Long-context limit — 모델이 중간 잊을 때

Lost in the middle은 진짜 효과

1M-토큰-window 모델에서도 attention은 uniform 아니야. 시작과 끝 정보가 high fidelity로 recall, 중간에 묻힌 정보는 measurable한 degradation으로 recall. Needle-in-haystack 벤치마크가 매년 좋아졌는데 안 사라져 — 그리고 production 프롬프트 대부분이 needle test만큼 well-structured 아니야.

work하는 tactic

중요도로 order — most relevant chunk 먼저, document order 아니라.
끝에 instruction 반복 — 긴 evidence block 후 한 줄 reminder가 task re-anchor.
aggressive하게 trim — marginally relevant context 200k 토큰이 well-chosen context 20k 토큰보다 나빠.

과제 문항 →
제시된 글을 보고 다음 물음에 답하세요.
1. 가운데에 묻힌 정보는 시작과 끝의 정보에 비해 어떻게 떠올려진다고 하나요?
2. 긴 evidence block 뒤에는 무엇을 두라고 하나요?
3. marginally relevant context 200k 토큰은 무엇보다 나쁘다고 하나요?

데이터 내용 →
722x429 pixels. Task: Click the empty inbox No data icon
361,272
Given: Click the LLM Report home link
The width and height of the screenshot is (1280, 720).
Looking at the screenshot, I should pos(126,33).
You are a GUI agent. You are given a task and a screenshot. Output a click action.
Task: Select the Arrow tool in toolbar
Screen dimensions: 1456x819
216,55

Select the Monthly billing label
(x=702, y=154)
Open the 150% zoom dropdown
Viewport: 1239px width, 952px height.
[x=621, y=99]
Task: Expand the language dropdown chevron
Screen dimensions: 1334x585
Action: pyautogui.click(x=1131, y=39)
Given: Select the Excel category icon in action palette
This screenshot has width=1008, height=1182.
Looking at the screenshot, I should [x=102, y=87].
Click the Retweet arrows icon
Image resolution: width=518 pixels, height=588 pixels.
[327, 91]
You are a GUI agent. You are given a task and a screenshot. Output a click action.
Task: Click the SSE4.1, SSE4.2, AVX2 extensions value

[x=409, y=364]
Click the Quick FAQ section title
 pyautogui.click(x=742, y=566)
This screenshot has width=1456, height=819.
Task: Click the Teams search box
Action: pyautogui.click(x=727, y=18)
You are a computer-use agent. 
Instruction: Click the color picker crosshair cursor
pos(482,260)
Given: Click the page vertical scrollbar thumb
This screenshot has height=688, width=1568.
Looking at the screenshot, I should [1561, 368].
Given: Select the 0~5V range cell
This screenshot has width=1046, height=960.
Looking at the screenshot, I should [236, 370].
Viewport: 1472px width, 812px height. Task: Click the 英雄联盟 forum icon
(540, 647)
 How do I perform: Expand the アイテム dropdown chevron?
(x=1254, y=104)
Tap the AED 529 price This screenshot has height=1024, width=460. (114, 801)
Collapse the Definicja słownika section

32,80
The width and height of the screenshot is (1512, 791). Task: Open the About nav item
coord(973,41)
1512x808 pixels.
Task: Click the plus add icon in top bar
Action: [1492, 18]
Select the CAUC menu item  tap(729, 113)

작성한 답 →
1. 눈에 띄게 떨어진 정확도로 떠올려집니다(measurable한 degradation).
2. instruction을 다시 적은 한 줄짜리 reminder를 둡니다.
3. 잘 고른 context 20k 토큰(well-chosen context 20k 토큰)보다 나쁘다고 합니다.